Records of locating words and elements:

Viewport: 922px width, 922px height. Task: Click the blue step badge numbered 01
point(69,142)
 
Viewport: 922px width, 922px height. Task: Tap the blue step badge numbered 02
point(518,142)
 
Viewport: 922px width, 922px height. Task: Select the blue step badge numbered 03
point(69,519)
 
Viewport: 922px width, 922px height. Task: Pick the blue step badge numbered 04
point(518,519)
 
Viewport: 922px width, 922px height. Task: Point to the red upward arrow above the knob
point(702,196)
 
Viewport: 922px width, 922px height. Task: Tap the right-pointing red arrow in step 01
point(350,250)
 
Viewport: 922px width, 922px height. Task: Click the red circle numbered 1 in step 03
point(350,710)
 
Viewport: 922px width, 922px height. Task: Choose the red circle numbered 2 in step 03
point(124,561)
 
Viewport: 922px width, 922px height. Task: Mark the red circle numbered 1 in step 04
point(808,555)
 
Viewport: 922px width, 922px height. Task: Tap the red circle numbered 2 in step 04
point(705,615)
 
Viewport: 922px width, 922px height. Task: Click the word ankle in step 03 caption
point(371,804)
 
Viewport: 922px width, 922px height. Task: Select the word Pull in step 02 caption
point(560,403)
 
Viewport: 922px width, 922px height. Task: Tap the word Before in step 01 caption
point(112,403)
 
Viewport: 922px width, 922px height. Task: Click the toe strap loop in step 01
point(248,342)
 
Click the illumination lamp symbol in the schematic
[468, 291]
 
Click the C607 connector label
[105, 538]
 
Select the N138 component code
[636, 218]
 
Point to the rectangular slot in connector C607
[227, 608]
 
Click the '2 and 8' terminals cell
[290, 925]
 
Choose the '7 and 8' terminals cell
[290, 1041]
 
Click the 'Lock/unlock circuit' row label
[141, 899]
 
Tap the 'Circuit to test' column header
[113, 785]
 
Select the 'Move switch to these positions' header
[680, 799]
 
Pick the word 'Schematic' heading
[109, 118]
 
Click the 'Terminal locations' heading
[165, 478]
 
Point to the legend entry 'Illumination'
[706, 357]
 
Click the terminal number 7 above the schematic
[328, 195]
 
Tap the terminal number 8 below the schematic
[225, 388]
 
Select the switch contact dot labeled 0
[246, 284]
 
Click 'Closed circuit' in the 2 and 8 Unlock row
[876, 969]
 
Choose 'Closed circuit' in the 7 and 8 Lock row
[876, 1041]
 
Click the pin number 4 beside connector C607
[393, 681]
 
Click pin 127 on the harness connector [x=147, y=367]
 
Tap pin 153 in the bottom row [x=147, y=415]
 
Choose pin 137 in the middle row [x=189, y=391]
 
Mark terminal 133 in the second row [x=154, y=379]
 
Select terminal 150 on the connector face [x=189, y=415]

• [PROBLEM] Format the lines of the material above as a numbered list, leaving out the blank lines.

• [TASK ANSWER]
1. Viewport: 922px width, 922px height. Task: Click the blue step badge numbered 01
2. point(69,142)
3. Viewport: 922px width, 922px height. Task: Tap the blue step badge numbered 02
4. point(518,142)
5. Viewport: 922px width, 922px height. Task: Select the blue step badge numbered 03
6. point(69,519)
7. Viewport: 922px width, 922px height. Task: Pick the blue step badge numbered 04
8. point(518,519)
9. Viewport: 922px width, 922px height. Task: Point to the red upward arrow above the knob
10. point(702,196)
11. Viewport: 922px width, 922px height. Task: Tap the right-pointing red arrow in step 01
12. point(350,250)
13. Viewport: 922px width, 922px height. Task: Click the red circle numbered 1 in step 03
14. point(350,710)
15. Viewport: 922px width, 922px height. Task: Choose the red circle numbered 2 in step 03
16. point(124,561)
17. Viewport: 922px width, 922px height. Task: Mark the red circle numbered 1 in step 04
18. point(808,555)
19. Viewport: 922px width, 922px height. Task: Tap the red circle numbered 2 in step 04
20. point(705,615)
21. Viewport: 922px width, 922px height. Task: Click the word ankle in step 03 caption
22. point(371,804)
23. Viewport: 922px width, 922px height. Task: Select the word Pull in step 02 caption
24. point(560,403)
25. Viewport: 922px width, 922px height. Task: Tap the word Before in step 01 caption
26. point(112,403)
27. Viewport: 922px width, 922px height. Task: Click the toe strap loop in step 01
28. point(248,342)
29. Click the illumination lamp symbol in the schematic
30. [468, 291]
31. Click the C607 connector label
32. [105, 538]
33. Select the N138 component code
34. [636, 218]
35. Point to the rectangular slot in connector C607
36. [227, 608]
37. Click the '2 and 8' terminals cell
38. [290, 925]
39. Choose the '7 and 8' terminals cell
40. [290, 1041]
41. Click the 'Lock/unlock circuit' row label
42. [141, 899]
43. Tap the 'Circuit to test' column header
44. [113, 785]
45. Select the 'Move switch to these positions' header
46. [680, 799]
47. Pick the word 'Schematic' heading
48. [109, 118]
49. Click the 'Terminal locations' heading
50. [165, 478]
51. Point to the legend entry 'Illumination'
52. [706, 357]
53. Click the terminal number 7 above the schematic
54. [328, 195]
55. Tap the terminal number 8 below the schematic
56. [225, 388]
57. Select the switch contact dot labeled 0
58. [246, 284]
59. Click 'Closed circuit' in the 2 and 8 Unlock row
60. [876, 969]
61. Choose 'Closed circuit' in the 7 and 8 Lock row
62. [876, 1041]
63. Click the pin number 4 beside connector C607
64. [393, 681]
65. Click pin 127 on the harness connector [x=147, y=367]
66. Tap pin 153 in the bottom row [x=147, y=415]
67. Choose pin 137 in the middle row [x=189, y=391]
68. Mark terminal 133 in the second row [x=154, y=379]
69. Select terminal 150 on the connector face [x=189, y=415]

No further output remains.